Since first appearing in the late 1980s, ransomware has evolved to become a multi-million dollar business. Victims are faced with either paying large sums of money or losing access to crucial data files.
Recently, ransomware criminals have shifted their attention from targeting individuals to businesses and large organisations. The logic is that larger victims have more to lose, and larger resources with which to pay demands.
As a result, ransomware has become one of the top security concerns for many organisations. Senior managers understand the potential disruption it can cause to daily activity and the potentially large financial cost they will face to overcome it.
Types of attack
Ransomware comes in two forms. One uses mass distribution methods to find victims while the other uses targeted attacks. Both involve the distribution of software that encrypts files on target systems and then demands payment for their decryption.
Attackers use mass distribution techniques in an effort to find as many victims as possible. Rather than pinpointing potential targets, they simply unleash their efforts on the internet and see who takes the bate. Victims could become infected through phishing emails, visiting compromised websites or downloading malicious software.
Targeted attacks tend to be aimed at specific potential victims who have more to lose, and more money with which to pay. They tend to be much more customised and driven by people rather than automated tools.
The goal of a targeted attack is to infect an entire business or organisation, rather than an individual user. This makes it more difficult for the victim to avoid paying the ransom as the financial losses resulting from disruption can be very significant.
How ransomware works
Once a system has become infected, ransomware makes its presence felt alarmingly quickly. A target system can have its data totally encrypted within minutes.
An attack starts with delivery of malicious code and initial infection within about five seconds. Next, the code enters a backup spoliation phase which removes any data backups that can be found. This is normally completed within about 10 seconds.
The file encryption process usually starts within two minutes and can be completed in as little as 15 minutes. Even if a system is turned off during this time, the code can continue from where it left off once power is restored.
The final stage is user notification. Some ransomware will change desktop wallpaper or display a message on screens that outlines what has happened and the payment that is required to retrieve access to the encrypted data.
At this point, the ransomware code usually deletes itself from the target system, reducing the likelihood that the perpetrators can be traced.
Defending against an attack
The first step in reducing the chance of suffering a ransomware attack is the development of a comprehensive incident response plan. Data stores should be examined and back-up processes tested to ensure critical files are replicated in at least two secure locations.
IT teams should also ensure that security patches are rolled out as soon as they are released. These should be applied to operating systems and applications throughout the organisation as attacks can come from a range of different vectors.
A least-privilege approach should also be taken to file stores.
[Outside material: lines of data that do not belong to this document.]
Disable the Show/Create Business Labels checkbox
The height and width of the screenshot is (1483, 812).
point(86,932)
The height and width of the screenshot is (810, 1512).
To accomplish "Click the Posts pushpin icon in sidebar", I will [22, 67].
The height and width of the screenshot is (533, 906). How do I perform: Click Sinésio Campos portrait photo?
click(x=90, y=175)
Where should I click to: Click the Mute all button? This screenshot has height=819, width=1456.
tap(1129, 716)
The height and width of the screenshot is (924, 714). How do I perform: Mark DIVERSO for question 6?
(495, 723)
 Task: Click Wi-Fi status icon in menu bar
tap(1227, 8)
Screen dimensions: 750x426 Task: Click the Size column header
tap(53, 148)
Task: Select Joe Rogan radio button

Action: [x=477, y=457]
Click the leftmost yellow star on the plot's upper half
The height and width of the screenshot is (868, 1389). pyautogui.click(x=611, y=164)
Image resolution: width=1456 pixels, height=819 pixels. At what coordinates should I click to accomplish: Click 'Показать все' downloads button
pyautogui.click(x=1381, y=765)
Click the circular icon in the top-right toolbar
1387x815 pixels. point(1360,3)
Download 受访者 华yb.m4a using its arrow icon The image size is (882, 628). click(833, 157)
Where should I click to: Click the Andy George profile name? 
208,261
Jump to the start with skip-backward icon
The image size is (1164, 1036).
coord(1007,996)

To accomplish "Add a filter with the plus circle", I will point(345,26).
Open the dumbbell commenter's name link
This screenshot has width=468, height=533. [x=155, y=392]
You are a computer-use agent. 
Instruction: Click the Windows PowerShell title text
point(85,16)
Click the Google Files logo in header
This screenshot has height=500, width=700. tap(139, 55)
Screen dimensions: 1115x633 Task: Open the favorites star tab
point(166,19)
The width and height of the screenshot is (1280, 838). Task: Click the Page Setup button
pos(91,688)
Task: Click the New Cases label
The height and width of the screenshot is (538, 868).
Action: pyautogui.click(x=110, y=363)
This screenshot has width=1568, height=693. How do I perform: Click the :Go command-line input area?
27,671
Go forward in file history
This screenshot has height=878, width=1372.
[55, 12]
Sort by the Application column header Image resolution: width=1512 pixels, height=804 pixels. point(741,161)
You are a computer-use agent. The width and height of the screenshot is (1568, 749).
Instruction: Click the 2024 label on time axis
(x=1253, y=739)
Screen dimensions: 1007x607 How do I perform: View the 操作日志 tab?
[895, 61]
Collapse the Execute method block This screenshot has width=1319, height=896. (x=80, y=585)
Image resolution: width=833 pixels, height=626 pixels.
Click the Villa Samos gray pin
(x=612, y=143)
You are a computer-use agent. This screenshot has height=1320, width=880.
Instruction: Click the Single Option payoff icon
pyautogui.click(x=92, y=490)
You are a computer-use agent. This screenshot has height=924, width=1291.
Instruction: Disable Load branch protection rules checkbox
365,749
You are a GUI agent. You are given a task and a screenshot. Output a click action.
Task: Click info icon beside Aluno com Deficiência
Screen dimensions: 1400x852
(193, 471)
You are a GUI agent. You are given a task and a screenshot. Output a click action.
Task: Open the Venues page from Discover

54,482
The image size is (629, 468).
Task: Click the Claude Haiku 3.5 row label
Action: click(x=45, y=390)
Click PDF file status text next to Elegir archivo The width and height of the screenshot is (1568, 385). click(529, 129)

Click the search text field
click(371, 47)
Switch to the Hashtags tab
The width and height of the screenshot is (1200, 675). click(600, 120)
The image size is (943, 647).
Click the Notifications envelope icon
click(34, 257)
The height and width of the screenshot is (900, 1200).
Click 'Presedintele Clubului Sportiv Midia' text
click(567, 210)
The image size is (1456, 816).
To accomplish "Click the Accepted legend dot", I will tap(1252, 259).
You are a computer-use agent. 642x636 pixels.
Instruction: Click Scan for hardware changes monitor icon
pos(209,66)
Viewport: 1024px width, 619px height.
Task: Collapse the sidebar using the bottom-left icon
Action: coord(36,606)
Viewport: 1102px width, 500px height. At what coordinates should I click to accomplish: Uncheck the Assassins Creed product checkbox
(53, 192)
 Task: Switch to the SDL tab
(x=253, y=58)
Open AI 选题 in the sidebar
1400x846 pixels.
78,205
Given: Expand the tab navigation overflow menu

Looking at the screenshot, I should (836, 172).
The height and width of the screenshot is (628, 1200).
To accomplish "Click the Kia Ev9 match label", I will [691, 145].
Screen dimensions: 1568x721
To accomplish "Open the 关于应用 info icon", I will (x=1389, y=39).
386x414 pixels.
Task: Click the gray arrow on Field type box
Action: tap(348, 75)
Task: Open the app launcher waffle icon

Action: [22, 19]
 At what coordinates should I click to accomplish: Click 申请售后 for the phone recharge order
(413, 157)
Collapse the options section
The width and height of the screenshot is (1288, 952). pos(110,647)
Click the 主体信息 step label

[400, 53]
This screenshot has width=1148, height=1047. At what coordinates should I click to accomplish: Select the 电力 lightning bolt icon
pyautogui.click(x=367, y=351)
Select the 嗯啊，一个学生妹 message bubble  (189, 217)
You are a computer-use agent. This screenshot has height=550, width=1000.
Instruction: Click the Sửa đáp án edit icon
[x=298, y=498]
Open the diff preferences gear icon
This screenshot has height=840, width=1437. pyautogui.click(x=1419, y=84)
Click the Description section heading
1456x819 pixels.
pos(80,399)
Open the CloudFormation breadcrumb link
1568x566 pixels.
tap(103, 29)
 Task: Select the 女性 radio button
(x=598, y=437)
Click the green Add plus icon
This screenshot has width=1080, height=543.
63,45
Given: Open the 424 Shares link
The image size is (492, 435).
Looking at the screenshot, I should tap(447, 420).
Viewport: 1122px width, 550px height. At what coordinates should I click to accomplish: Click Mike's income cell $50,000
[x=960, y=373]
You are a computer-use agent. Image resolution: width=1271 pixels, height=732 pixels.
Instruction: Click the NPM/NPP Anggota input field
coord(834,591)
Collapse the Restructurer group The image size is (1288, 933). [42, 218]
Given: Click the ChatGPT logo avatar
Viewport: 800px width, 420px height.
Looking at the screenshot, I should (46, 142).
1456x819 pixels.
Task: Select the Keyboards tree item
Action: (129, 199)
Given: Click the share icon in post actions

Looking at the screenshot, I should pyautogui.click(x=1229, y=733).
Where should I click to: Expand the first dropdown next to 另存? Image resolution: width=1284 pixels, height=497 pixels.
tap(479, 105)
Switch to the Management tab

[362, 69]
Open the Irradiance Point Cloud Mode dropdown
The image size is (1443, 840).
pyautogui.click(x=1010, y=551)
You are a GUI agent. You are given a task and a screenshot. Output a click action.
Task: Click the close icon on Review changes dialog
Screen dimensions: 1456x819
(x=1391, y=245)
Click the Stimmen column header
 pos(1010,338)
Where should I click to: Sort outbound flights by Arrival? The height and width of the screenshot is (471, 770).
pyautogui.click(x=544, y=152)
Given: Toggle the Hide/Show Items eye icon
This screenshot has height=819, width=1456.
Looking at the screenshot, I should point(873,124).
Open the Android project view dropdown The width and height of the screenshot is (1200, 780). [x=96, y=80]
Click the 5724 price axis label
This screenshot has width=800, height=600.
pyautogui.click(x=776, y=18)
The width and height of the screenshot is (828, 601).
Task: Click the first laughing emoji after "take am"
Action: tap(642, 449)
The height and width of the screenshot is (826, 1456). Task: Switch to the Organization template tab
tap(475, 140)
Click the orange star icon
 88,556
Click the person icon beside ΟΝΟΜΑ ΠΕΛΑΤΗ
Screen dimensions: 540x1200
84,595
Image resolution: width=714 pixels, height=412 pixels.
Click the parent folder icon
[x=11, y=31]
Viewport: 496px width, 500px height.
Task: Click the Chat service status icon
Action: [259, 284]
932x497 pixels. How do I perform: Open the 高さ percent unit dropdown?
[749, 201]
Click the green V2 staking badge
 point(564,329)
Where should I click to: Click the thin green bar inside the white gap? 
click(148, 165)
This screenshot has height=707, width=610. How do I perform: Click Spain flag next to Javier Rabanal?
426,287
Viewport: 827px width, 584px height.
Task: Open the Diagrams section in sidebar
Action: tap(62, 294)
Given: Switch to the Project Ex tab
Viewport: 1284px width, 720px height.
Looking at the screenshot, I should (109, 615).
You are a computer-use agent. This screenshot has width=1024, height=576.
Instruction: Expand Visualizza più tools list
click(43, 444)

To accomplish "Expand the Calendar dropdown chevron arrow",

Staff should only have access to the files they need and restricted from others. This tactic can help to slow the progress of ransomware should it successfully infect the infrastructure.
Detection is critical
The deployment of effective endpoint detection tools within the IT infrastructure is a vital step in combating the ransomware threat. These tools can detect infections early and respond automatically. They can also perform tasks such as monitoring for phishing emails containing malicious attachments.
If a system does become infected, the endpoint protection system should be able to automatically block and kill malicious processes. For example, the tool should check the 'appdata' and 'temp' folders on systems as these are often the locations where the malicious code will run.
The tools should also be able to automatically isolate infected systems from the organisation's network. This can be achieved by disabling all network adapters to stop the code from receiving instructions from the attackers.
Eradication and recovery
If an attack has been detected and prevented, affected systems will need to be thoroughly checked to ensure the threat has been removed before they are reconnected to the network. If the code has managed to encrypt files, these will need to be replaced with copies from the secure back-up site.
It's then worth investigating what vector was used to infect the system. Was it a web-based attack kit or a phishing email scam? What steps can be taken to ensure this doesn't happen again in the future?
By making effective plans and deploying endpoint detection tools, organisations can significantly reduce the likelihood they will face a ransomware attack. The threats are not going away, but the chances of them resulting in disruption and financial hardship can be greatly reduced.